Ziele –
**1)** Nenne alle Personen, die im Bericht über die Ermittlungen gegen iranische Regime-Gegner in Berlin namentlich erwähnt werden.
**2)** Welches Amt hat Gollaleh Ahmadi laut dem Bericht über die Ermittlungen gegen iranische Regime-Gegner?
**3)** Greif den Bericht über die Anzeigen gegen iranische Regime-Gegner in Berlin auf und schreib ihn nach seinem letzten Satz weiter.

Textauszug –
----------

Das Landeskriminalamt ermittelt gegen iranische Regime-Gegner in Berlin. Die Beamten werteten Rufe auf Demos offenbar als mögliche Straftaten. Aus der Politik kommt Kritik.

Stand:

Demonstranten für einen freien Iran müssen in Berlin mit einer Anzeige der Polizei rechnen, wenn sie das iranische Staatsoberhaupt Ali Chamenei verunglimpfen. Das Landeskriminalamt Berlin ermittelt aktuell gegen iranische Regime-Gegner wegen Verleumdung und übler Nachrede Chameneis. Eine Anzeige liegt dem Tagesspiegel-Newsletter Checkpoint vor. Am 25. November demonstrierte Nik J. mit anderen vor der Botschaft des Iran. Die Demonstranten brüllten: „Mörder Chamenei“ oder „Tod Chamenei“ – es sind die Rufe der iranischen Revolution.

Die Anzeige gegen J. stellte allerdings nicht das iranische Botschaftspersonal, sondern die Polizei selbst. Das bestätigte die Behörde auf Anfrage: „Bei Versammlungen werden Transparente und Plakate sowie Sprechchöre stets auf eine strafrechtliche Relevanz geprüft“, schreibt eine Polizeisprecherin. „Ziel der Polizei Berlin ist nicht nur der Schutz der Versammlung und ihrer Teilnehmenden, sondern auch die Verhinderung von Straftaten und Störungen.“ Offenbar werteten Beamte vor Ort die Rufe der Demonstranten als mögliche Straftaten.

Die Grünen-Politikerin und Vorsitzende des Innenausschusses im Berliner Abgeordnetenhaus, Gollaleh Ahmadi, kritisiert die Strafanzeigen der Berliner Polizei. „Wer für Menschenrechte im Iran auf die Straße geht, braucht unsere Unterstützung, keine Verfolgung. Inwiefern überhaupt eine strafrechtliche Relevanz vorliegt, ist mehr als nur fraglich“, sagte Ahmadi dem Tagesspiegel. Ahmadi flüchtete als Kind mit ihren Eltern selbst vor dem Regime.

Wer den iranischen Diktator Ali Chamenei einen Mörder nennt, verdient unsere Solidarität und keine Vorladung zur Polizei“, ergänzt der Grünen-Politiker Ario Mirzaie. Er machte den Fall als einer der Ersten öffentlich.

----------

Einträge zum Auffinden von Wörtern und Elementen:
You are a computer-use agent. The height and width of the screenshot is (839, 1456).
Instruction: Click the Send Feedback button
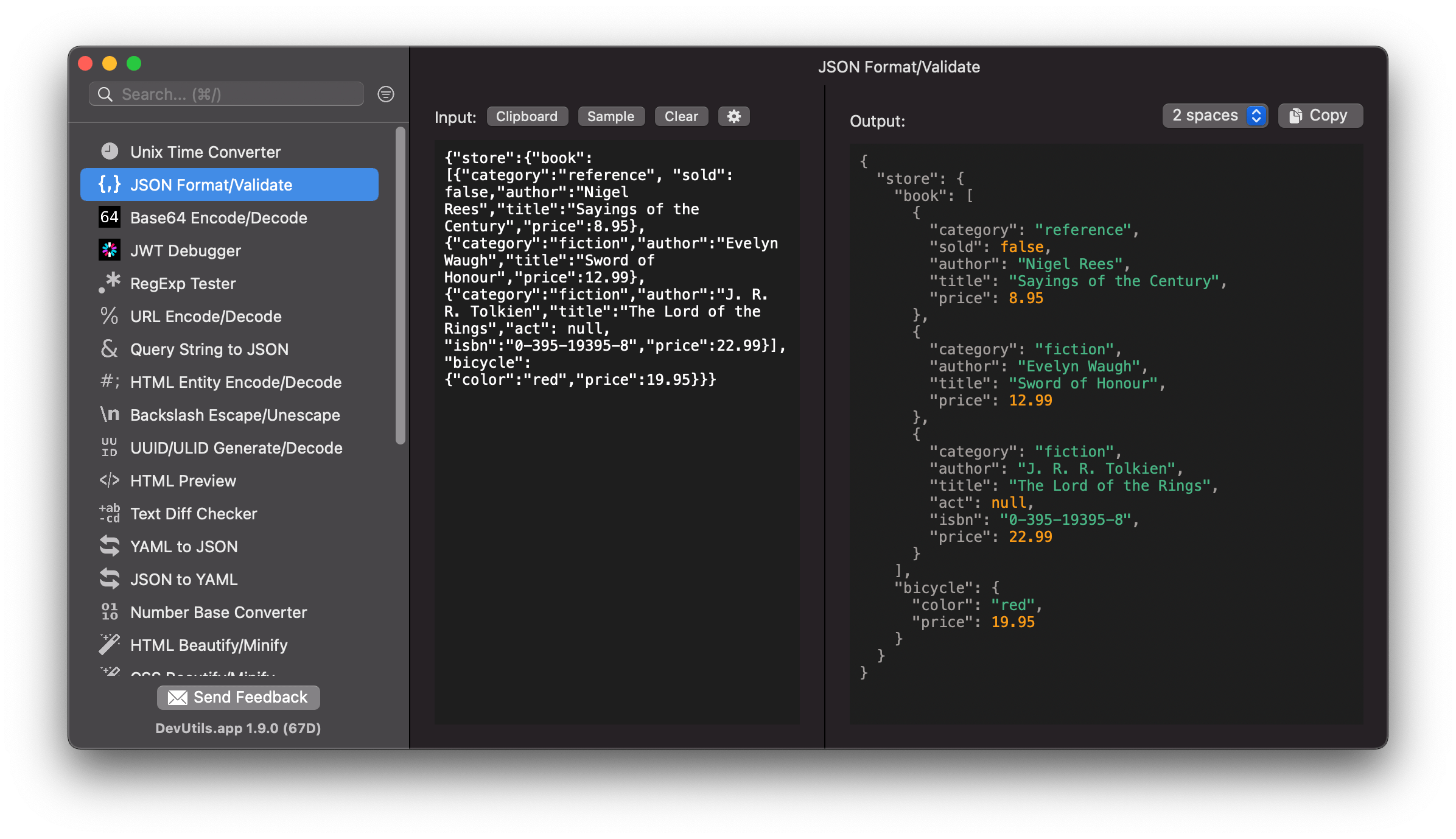coord(239,697)
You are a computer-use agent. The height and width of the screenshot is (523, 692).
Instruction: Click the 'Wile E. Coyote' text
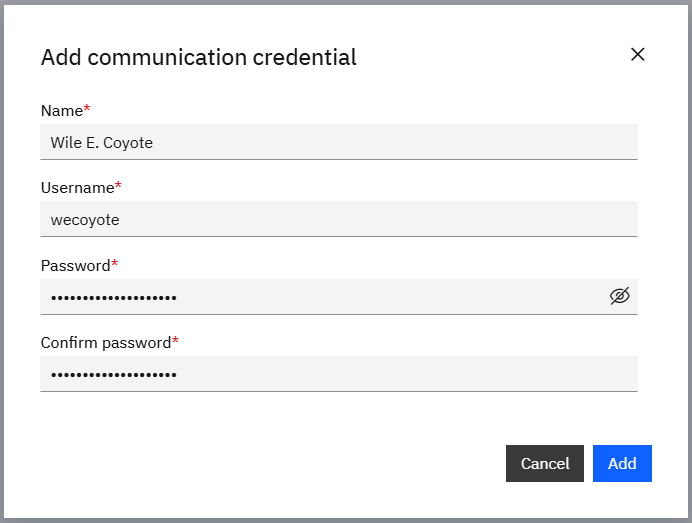[102, 142]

----------

Ergebnisse je Aufgabe –
**1)** Ali Chamenei, Nik J., Gollaleh Ahmadi, Ario Mirzaie

**2)** Sie ist Vorsitzende des Innenausschusses im Berliner Abgeordnetenhaus.

**3)**
Tatsächlich wurde Chamenei schon 1997 von einem Berliner Gericht als einer der Hintermänner eines Mordanschlags auf den iranischen Politiker Schapur Bachtiar ausgemacht. Videos der Tötungen durch seine Revolutionsgarden und die iranischen Sittenwächter sieht man täglich.

„Wir wissen, auch hier in Berlin geht das Mullah-Regime gegen Kritiker:innen vor. Meinungs- und Versammlungsfreiheit gehören zu den wichtigsten Säulen einer Demokratie“, sagte Ahmadi. Sie forderte von Berlins Innensenatorin Iris Spranger und Berlins Regierender Bürgermeisterin Franziska Giffey (beide SPD) ein klares Bekenntnis zum Schutz der Meinungsfreiheit. Spranger wollte sich wegen des laufenden Verfahrens auf Tagesspiegel-Anfrage nicht äußern.

In den vergangenen Wochen hatte es mehrere große Demonstrationen für die iranische Revolution in Berlin gegeben. Ende Oktober war einer der größten Demonstrationszüge weltweit mit 80.000 Teilnehmern durch das Berliner Regierungsviertel gezogen. Menschen aus ganz Europa waren gekommen. Wie viele Anzeigen die Polizei insgesamt wegen Verunglimpfung Chameneis gestellt hat, konnte die Behörde nicht beantworten.